Source:
★ ★ ★ ★ ★ ★ ★
The NYUAD Arabic UD treebank is based on the Penn Arabic Treebank (PATB), parts 1, 2, and 3, through conversion to CATiB dependency trees.
The treebank consists of 19,738 sentences (738889 tokens), and its domain is mainly newswire. The annotation is licensed under the terms of CC BY-SA 4.0, and the original PATB can be obtained from the LDC’s official website.
The morphological and syntactic annotation of the NYUAD Arabic UD treebank is created through automatic conversion of the PATB data.
We would like to thank the Linguistic Data Consortium's Arabic language group, and particularly Dr. Mohamed Maamouri and Drs Ann Bies and Seth Kulick, as well as the rest of the annotation team who participated in creating the Penn Arabic Treebank. We also would like to thank Reem Faraj, Ryan Roth and the annotators of the Columbia Arabic Treebank. The development of the the NYUAD Arabic UD treebank relied heavily on these two efforts.
★ ★ ★ ★ ★ ★ ★
Source records
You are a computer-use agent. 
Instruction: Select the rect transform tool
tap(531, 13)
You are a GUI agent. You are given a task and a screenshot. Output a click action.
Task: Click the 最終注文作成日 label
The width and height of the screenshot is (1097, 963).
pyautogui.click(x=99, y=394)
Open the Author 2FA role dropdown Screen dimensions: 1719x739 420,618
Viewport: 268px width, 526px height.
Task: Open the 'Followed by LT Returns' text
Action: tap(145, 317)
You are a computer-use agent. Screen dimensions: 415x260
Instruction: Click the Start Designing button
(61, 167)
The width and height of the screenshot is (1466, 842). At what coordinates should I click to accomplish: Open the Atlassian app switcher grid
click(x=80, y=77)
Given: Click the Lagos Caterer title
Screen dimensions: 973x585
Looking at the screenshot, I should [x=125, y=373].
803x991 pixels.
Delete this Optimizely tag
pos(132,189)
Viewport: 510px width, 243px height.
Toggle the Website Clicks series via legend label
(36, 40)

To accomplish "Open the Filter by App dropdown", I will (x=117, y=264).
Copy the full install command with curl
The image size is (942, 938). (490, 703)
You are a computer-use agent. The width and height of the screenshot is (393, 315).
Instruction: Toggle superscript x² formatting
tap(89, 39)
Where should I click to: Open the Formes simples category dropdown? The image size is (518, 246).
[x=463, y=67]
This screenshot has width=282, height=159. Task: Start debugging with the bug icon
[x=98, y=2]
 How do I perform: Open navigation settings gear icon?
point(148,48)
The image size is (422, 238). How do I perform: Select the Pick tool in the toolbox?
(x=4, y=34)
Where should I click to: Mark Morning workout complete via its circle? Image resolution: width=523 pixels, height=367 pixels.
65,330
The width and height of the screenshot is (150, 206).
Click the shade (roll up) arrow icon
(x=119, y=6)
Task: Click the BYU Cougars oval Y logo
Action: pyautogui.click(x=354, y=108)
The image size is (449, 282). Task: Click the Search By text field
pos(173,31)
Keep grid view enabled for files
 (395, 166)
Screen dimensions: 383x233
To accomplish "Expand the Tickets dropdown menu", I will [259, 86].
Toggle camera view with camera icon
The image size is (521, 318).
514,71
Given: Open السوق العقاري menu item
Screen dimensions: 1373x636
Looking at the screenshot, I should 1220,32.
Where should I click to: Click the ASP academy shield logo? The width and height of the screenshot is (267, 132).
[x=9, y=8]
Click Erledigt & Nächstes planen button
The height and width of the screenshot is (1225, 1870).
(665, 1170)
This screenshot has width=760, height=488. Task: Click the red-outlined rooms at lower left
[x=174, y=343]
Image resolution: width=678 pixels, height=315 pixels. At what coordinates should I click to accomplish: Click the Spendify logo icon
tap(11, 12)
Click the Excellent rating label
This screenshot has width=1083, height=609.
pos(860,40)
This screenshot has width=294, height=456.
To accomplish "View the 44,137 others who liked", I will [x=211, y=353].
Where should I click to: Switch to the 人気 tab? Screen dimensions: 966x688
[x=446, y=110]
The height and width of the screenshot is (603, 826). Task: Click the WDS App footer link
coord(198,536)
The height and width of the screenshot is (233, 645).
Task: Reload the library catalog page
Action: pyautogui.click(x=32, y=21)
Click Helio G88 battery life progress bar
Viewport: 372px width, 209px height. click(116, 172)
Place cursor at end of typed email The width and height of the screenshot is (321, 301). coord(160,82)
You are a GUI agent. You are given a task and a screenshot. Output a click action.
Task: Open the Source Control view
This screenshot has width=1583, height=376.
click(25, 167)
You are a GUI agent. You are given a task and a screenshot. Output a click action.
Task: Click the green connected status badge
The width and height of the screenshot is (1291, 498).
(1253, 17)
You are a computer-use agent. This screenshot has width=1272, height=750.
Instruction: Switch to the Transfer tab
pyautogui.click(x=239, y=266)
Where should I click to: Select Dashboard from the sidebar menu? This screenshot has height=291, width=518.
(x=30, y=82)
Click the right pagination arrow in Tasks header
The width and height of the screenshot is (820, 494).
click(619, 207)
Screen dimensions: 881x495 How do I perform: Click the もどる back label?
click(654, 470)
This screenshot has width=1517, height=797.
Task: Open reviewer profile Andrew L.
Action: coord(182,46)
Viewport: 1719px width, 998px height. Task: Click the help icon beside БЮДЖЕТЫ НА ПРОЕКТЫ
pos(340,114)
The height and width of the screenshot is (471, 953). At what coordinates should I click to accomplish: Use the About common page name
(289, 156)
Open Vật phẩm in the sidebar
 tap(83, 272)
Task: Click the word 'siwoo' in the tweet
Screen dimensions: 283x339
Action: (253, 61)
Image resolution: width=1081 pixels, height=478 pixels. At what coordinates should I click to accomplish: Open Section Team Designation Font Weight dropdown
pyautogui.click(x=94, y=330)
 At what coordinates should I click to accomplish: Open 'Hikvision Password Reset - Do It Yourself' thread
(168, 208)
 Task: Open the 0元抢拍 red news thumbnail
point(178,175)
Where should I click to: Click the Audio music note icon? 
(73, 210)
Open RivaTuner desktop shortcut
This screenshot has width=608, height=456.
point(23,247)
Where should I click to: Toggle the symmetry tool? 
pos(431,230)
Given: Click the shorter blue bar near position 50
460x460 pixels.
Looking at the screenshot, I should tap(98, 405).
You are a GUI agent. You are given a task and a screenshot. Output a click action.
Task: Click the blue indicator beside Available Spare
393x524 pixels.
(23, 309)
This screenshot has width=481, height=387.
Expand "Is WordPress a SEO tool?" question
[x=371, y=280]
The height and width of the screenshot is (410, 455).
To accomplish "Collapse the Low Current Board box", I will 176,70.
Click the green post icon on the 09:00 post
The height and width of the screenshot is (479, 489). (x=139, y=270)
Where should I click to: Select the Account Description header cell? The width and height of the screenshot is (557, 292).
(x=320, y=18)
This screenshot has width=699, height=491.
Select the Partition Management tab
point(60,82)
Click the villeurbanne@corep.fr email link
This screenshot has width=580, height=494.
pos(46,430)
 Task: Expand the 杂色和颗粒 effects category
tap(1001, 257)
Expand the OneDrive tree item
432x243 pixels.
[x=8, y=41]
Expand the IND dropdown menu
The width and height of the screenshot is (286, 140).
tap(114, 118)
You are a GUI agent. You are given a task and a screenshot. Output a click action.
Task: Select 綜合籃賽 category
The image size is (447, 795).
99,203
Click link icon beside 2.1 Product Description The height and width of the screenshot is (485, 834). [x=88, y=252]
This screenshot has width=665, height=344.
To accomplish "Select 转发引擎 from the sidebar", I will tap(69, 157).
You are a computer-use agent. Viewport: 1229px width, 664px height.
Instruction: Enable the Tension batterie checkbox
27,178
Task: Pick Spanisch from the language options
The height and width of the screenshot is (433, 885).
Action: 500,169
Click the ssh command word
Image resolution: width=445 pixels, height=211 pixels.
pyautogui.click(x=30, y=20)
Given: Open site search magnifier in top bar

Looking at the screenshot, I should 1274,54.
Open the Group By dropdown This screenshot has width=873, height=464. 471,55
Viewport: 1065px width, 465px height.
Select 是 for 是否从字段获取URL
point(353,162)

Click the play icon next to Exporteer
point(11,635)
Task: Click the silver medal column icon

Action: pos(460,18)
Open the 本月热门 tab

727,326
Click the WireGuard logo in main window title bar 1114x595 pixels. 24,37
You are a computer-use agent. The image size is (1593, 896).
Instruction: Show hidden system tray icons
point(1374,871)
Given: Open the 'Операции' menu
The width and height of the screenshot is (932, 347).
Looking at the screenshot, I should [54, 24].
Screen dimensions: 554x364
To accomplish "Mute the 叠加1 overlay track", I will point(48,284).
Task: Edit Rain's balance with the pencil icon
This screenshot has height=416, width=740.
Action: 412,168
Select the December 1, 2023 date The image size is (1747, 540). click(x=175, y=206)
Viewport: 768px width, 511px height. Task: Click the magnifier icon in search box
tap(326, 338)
★ ★ ★ ★ ★ ★ ★
Set exercise:
Decide whether each statement below agrees with the treebank description above. Answer yes or no for each, and quote the words of the description that decide it.
1. The domain of the treebank is mainly newswire.
2. The morphological and syntactic annotation was produced by hand.
3. The annotation is licensed under CC BY 4.0.

The response:
1. Yes: "its domain is mainly newswire"
2. No: "created through automatic conversion of the PATB data"
3. No: "licensed under the terms of CC BY-SA 4.0"